Ingenuity FTW, however!


----------



## Jwest7788 (Jun 10, 2015)

For sure. This little guy isn't going to fit all of my needs. But it's perfect for the type of project I've been working on lately!

Do you have a DRO solution in place?


----------



## Mphenley (Jun 10, 2015)

Nope, but I've done some extensive reading. Because my machine has two large axes instead of just one, it increases the cost quite a bit. I'd been looking at making my own hybrid CNC conversion so I could use CNC operations, still have manual control, and then pull a feed from the electronics to make a DRO display. Might be a bit of a long project though.


----------



## Jwest7788 (Jun 10, 2015)

That's a slick method, Setup CNC, then extract a DRO. Smarter than the other way around actually.


----------



## Mphenley (Jun 10, 2015)

Really depends how good you are with custom electronics and programming.

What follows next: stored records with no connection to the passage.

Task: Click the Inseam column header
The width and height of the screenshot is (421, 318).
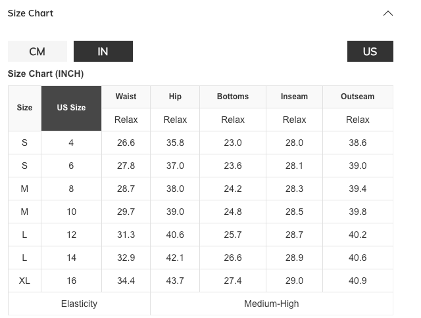Action: tap(294, 97)
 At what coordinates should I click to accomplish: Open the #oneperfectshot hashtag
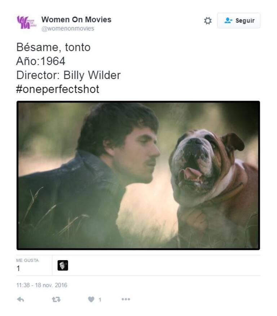[x=58, y=89]
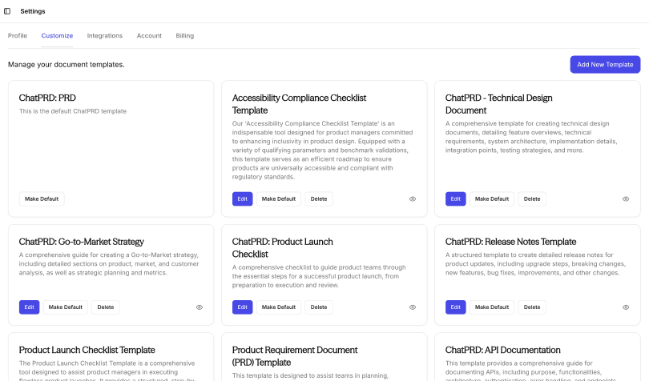
Task: Click Add New Template button
Action: [605, 64]
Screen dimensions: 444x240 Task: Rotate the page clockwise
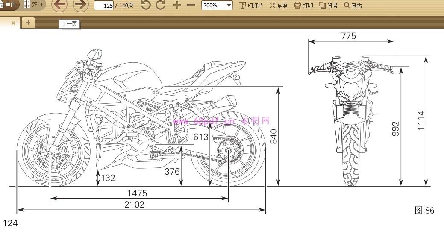tap(160, 5)
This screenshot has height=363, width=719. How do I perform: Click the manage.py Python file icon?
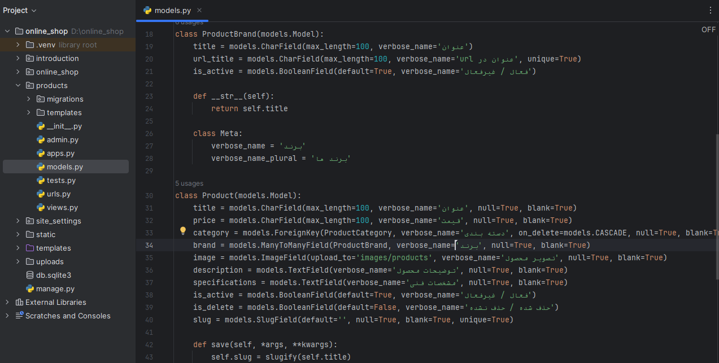pos(30,289)
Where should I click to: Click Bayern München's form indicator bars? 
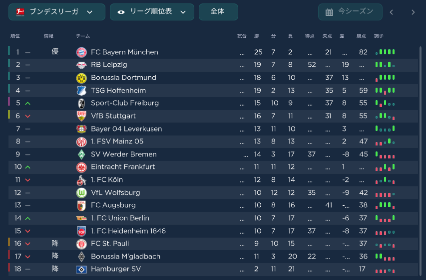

And if you take your DRO from a rotary encoder on the screws, you'll introduce some backlash error in the displays, where a straight DRO setup won't have that issue. Might do a hybrid of the two, use a typical linear capacitive encoder to tell the CNC system how much backlash there is, and display the readout after that.


----------



## kylemp (Jun 14, 2015)

In case you haven't seen this.. http://www.yuriystoys.com/p/android-dro.html
You can get the cheap igauging "scales" from busy bee and adapt them, or just use those as a DRO.. this is just a nicer interface.


----------



## Jwest7788 (Jun 14, 2015)

Thanks for passing that along. Pretty slick indeed. 

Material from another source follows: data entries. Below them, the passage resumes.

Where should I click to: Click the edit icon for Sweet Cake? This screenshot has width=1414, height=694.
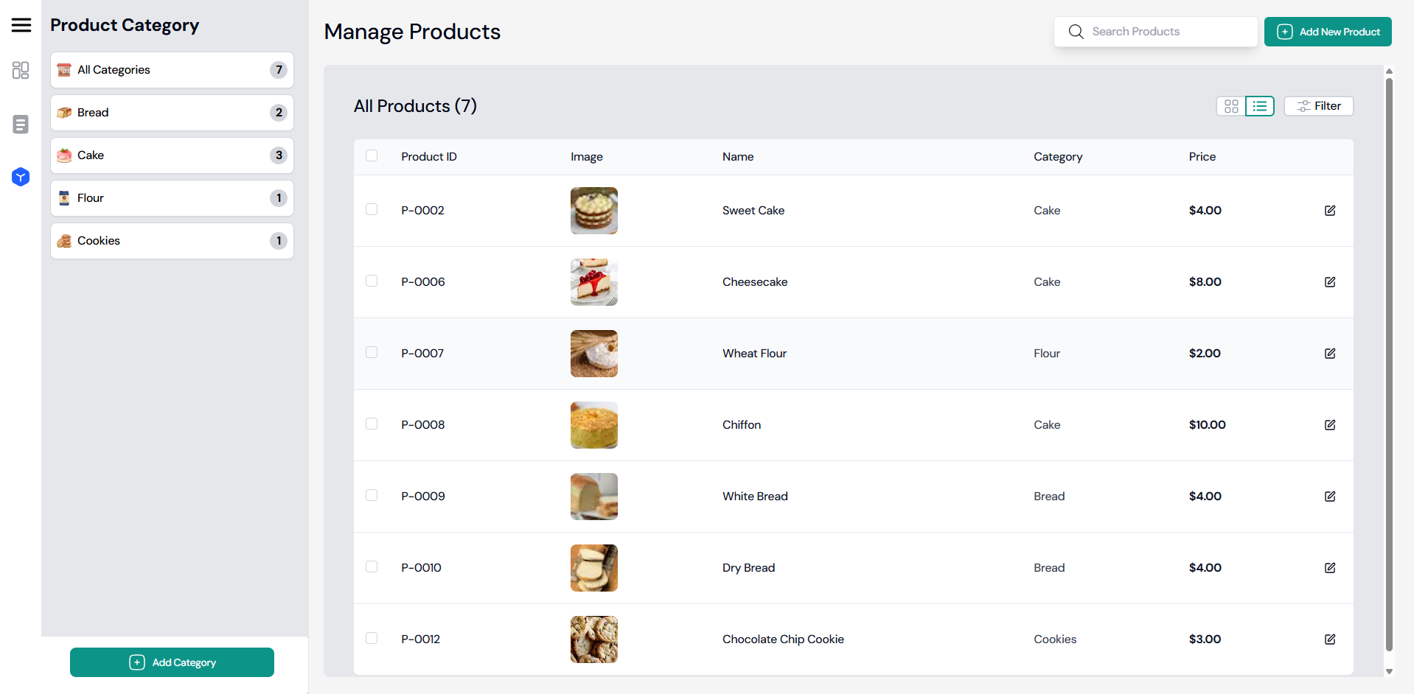coord(1330,210)
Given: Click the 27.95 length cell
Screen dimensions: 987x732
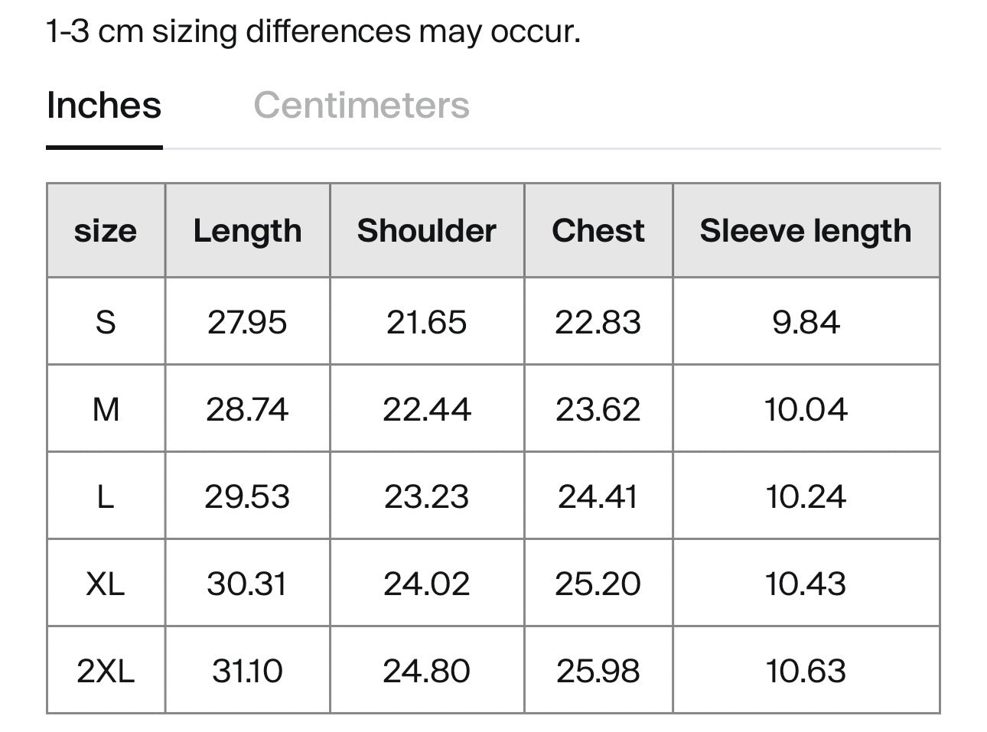Looking at the screenshot, I should coord(247,321).
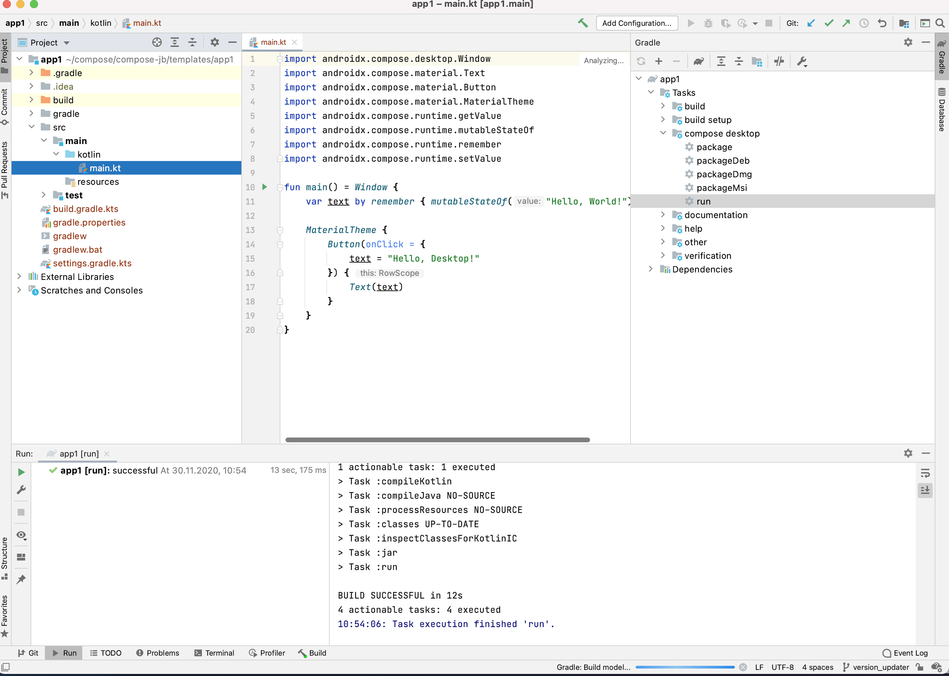Click the main.kt file in project tree
The width and height of the screenshot is (949, 676).
(x=105, y=167)
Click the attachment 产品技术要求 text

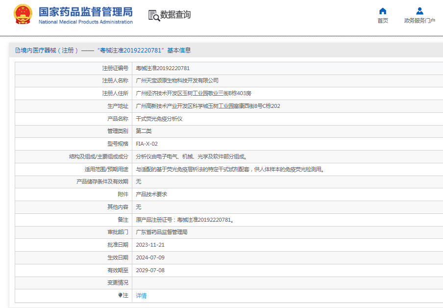[x=151, y=194]
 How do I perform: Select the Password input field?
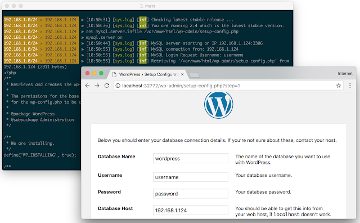click(191, 194)
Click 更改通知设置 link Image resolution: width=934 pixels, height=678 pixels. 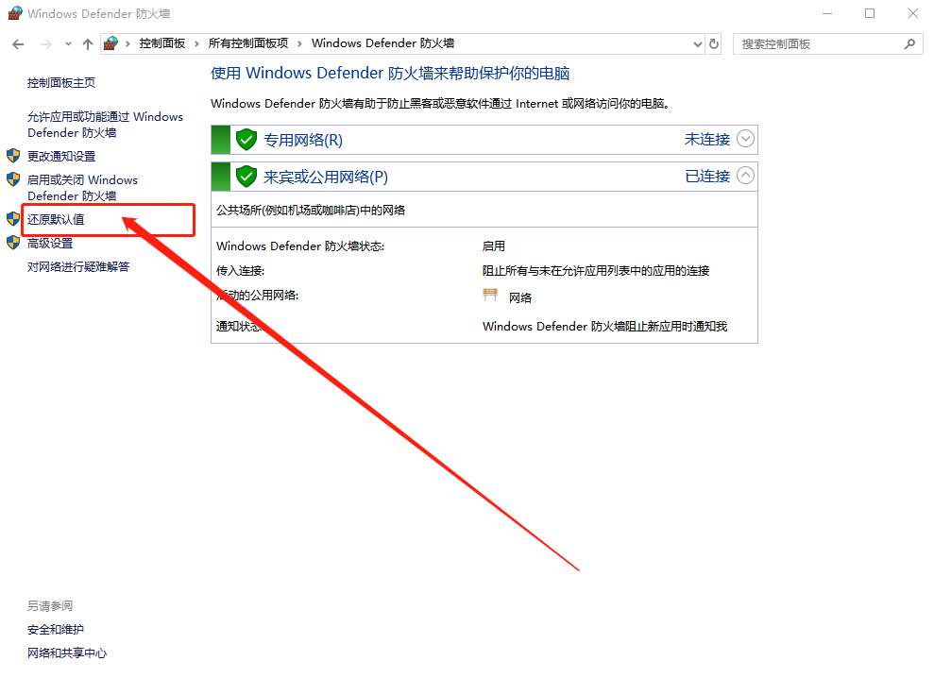pos(61,157)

I'll have to add the Igaging to the shopping list. Haha


----------



## Rick Runciman (Jul 4, 2015)

Tons of great ideas. I saw some dro's that mounted on the machine dials and probably worked from a tachometer. I don't use them,, I apprenticed years ago, and learned old school,, good to go with knobs and dials.


----------



## Tom O (Jul 5, 2015)

you know the shopping list gets bigger not smaller!


----------



## Rick Runciman (Jul 6, 2015)

The trick is not to break your bank, learn to work with less.


----------



## Jwest7788 (Jul 6, 2015)

Rick Runciman said:


> The trick is not to break your bank, learn to work with less.

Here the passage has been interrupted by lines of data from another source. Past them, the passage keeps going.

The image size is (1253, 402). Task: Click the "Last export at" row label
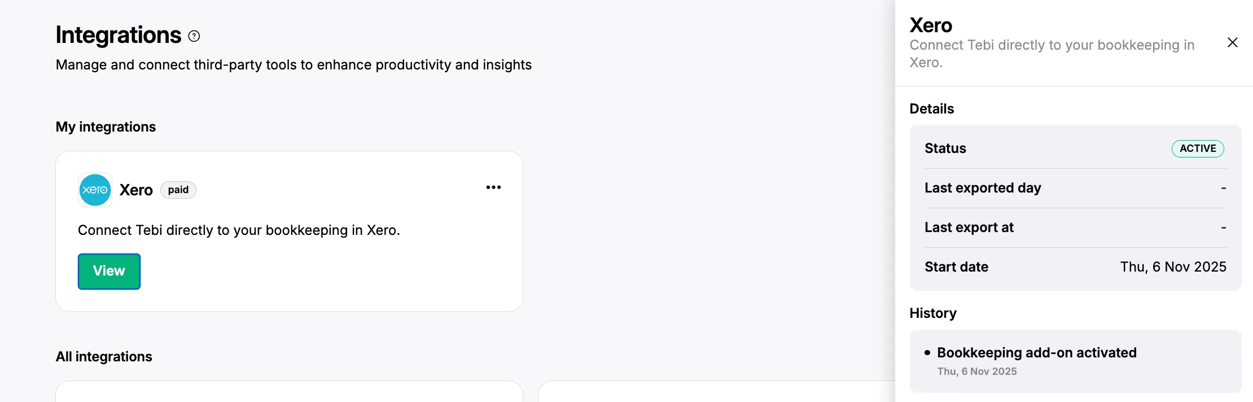click(x=969, y=228)
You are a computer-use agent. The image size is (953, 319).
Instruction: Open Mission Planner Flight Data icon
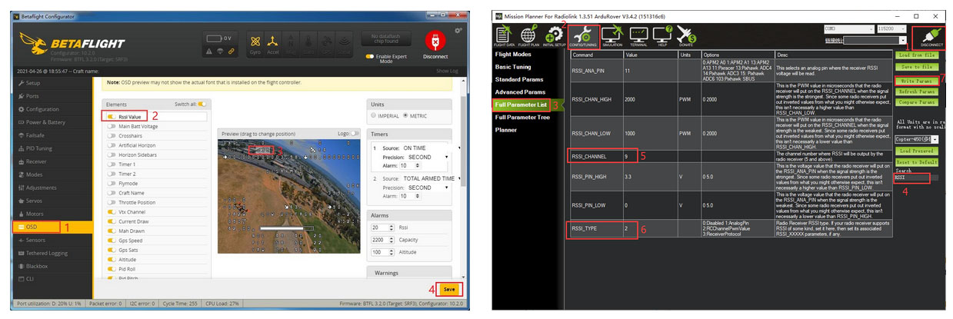(x=505, y=35)
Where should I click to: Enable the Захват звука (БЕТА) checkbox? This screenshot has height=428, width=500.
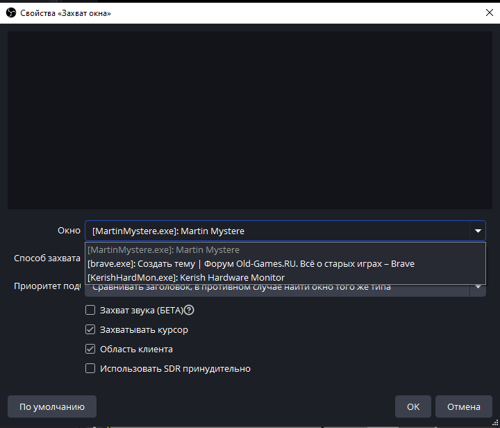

This is 100% the reason I am using a tire tread depth gauge as a DRO. lol


----------



## Rick Runciman (Jul 6, 2015)

I'm using a 25 year old tekloc dial indicator that's pretty beat up. I put a magnetic back on it, and just stick it to the ways. Mitutoyo made a digital indicator about 17 years ago, but it didn't do too well, as it's easier to see an analog dial approaching it's zero coordinate. And you have a good grasp on the essence of machining, tooling and accessories cost a small fortune. He who does the most, with less, has the biggest bank account. For my small mill, maybe a cheap Chinese digital vernier would make a good dro.


----------